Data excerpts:
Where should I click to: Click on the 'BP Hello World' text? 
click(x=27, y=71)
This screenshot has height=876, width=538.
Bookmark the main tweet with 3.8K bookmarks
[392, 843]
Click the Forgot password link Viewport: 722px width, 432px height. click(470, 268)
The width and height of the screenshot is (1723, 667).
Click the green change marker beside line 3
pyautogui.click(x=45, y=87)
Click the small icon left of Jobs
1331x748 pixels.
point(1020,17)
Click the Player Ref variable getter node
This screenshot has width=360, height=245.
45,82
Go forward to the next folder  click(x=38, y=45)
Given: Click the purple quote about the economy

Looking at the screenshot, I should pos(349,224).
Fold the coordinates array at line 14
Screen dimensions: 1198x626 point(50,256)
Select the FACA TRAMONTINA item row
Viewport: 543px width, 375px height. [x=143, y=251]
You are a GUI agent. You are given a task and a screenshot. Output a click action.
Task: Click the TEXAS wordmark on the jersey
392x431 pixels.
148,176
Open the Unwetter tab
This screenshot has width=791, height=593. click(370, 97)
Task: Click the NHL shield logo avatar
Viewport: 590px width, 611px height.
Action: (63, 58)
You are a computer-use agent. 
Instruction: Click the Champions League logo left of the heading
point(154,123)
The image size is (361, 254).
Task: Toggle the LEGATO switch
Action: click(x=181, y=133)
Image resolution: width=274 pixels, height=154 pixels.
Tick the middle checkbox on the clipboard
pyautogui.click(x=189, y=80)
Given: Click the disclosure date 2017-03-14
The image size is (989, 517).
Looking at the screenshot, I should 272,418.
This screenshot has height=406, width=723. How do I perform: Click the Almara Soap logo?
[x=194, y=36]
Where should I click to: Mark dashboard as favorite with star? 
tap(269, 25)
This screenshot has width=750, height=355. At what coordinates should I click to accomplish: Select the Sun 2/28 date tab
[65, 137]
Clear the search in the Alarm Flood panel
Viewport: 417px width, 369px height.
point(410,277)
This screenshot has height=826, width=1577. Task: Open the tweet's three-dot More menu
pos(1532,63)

== Exercise prompt ==
Begin at the line above that has "You are a GUI" and stop after the line that has "Image resolution: width=274", copying each line exactly and adding nothing else.

== Exercise output ==
You are a GUI agent. You are given a task and a screenshot. Output a click action.
Task: Click the TEXAS wordmark on the jersey
392x431 pixels.
148,176
Open the Unwetter tab
This screenshot has width=791, height=593. click(370, 97)
Task: Click the NHL shield logo avatar
Viewport: 590px width, 611px height.
Action: (63, 58)
You are a computer-use agent. 
Instruction: Click the Champions League logo left of the heading
point(154,123)
The image size is (361, 254).
Task: Toggle the LEGATO switch
Action: click(x=181, y=133)
Image resolution: width=274 pixels, height=154 pixels.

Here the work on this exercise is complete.